Noch erfolgreicher als erwartet
Nach dem ersten Jahr der Aufsuchenden Beratung lässt sich feststellen: Das Projekt ist erfolgreicher, als es die größten Optimisten erwartet hatten! Dabei zeigt sich der Erfolg nicht unbedingt in den „üblichen“ Kennzahlen, wie einer Integrationsquote in Arbeit – auch wenn es direkt aus dem Projekt heraus zu Arbeitsaufnahmen gekommen ist. Der Erfolg misst sich jedoch in erster Linie in wieder vorhandenen Kontakten und in unterbreiteten Hilfsangeboten. Durch die engagierte und emphatische Arbeit der Kolleginnen der Aufsuchenden Beratung konnte in einem Jahr zu ungefähr 400 Personen der Kontakt wieder aufgebaut werden. Teilweise konnten diese Menschen recht schnell wieder an die „normale“ Betreuung angedockt werden, bei anderen dauert dies länger. Unterstützt wird dieser Prozess durch ein externes Life-Coaching, welches allen Bürger:innen in dem Projekt angeboten wird.
Bundesweites Interesse am Kasseler Projekt
Was sich zum Start ebenfalls noch nicht absehen ließ war das riesige externe Interesse am Projekt der Aufsuchenden Beratung. So wurde das Kasseler Projekt bereits von mehreren Medien aufgegriffen, unter anderem in der HNA, dem Stern und bei ZEIT Online. Aber auch in den ARD-Tagesthemen wurde die Aufsuchende Beratung bereits vorgestellt.

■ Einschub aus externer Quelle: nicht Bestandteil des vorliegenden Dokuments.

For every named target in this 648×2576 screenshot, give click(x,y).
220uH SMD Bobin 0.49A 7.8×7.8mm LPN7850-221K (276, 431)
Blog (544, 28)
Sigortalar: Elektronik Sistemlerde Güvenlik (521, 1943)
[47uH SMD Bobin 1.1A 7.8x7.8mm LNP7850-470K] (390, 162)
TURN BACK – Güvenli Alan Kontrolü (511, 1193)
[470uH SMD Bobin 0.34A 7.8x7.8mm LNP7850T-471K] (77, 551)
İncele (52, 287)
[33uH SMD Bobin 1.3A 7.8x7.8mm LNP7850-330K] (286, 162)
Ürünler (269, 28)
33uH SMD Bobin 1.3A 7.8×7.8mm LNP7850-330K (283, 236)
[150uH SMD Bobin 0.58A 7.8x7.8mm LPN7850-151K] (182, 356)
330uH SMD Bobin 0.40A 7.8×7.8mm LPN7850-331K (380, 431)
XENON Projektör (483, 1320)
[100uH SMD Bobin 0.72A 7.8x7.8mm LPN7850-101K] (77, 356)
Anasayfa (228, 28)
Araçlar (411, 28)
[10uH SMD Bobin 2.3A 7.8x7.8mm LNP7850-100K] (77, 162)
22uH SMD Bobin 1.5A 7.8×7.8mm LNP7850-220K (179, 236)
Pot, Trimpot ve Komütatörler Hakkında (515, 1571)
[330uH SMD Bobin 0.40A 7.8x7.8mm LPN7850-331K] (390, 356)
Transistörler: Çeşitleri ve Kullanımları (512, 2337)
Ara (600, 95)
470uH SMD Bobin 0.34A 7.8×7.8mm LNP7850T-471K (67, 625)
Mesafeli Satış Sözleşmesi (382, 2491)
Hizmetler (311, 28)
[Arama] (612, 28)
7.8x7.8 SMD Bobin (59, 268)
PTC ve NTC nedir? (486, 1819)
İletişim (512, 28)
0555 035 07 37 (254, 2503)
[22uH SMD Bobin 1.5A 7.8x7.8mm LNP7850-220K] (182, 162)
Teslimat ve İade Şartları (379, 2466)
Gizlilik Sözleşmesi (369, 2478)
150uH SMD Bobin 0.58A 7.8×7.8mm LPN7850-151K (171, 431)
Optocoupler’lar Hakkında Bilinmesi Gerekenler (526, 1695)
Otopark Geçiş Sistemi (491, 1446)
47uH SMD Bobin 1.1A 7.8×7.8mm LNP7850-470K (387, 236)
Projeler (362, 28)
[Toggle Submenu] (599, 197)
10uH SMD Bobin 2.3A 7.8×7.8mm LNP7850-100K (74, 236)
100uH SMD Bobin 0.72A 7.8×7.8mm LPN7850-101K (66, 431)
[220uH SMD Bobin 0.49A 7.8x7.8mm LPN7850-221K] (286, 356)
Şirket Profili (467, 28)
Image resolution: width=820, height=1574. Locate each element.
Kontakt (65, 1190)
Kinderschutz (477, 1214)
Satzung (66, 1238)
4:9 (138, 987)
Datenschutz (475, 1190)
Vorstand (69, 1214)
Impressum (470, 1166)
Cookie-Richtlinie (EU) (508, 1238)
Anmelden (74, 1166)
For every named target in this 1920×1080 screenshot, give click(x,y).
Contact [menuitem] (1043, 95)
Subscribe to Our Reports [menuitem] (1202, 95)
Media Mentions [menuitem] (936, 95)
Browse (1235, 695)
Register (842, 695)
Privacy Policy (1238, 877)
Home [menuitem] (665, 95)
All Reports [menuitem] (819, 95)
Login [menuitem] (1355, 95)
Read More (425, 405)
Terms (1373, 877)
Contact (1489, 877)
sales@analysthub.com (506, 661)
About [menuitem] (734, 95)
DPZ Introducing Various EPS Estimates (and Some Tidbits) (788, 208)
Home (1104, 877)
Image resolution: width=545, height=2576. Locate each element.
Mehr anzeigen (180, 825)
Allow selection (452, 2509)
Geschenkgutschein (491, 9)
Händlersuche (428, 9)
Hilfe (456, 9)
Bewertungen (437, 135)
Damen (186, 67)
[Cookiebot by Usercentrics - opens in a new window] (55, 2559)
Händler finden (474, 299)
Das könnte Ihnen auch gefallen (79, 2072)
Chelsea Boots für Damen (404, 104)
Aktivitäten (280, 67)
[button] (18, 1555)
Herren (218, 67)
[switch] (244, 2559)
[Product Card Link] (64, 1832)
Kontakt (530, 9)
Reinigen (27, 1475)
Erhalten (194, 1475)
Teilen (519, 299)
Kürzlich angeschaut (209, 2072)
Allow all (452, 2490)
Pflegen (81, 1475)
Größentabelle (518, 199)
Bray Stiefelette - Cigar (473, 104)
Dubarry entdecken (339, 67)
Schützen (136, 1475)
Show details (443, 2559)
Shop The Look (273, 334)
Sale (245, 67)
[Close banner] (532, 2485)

Zusätzlich besteht auch Interesse anderer Jobcenter, die sich über das Projekt und den innovativen Ansatz informieren. Die Kolleginnen der Aufsuchenden Beratung teilen die Erfahrungen gerne und wurden auch schon zu verschiedenen Veranstaltungen als Referentinnen eingeladen.
Aufsuchende Beratung in der ZDF-Reportage
Für „ZDF.reportage" war Ende März und Anfang April ein TV-Team zu Gast im Jobcenter Stadt Kassel, um das Projekt der Aufsuchenden Beratung zu begleiten. Die Reportage „Alltag im Jobcenter - Zwischen Beratung und Burnout“, in der neben dem Kasseler Modellprojekt auch die Arbeit in den Jobcenter Paderborn und Wiesbaden vorgestellt wird, wird am 30.04.2023 um 18 Uhr im ZDF ausgestrahlt.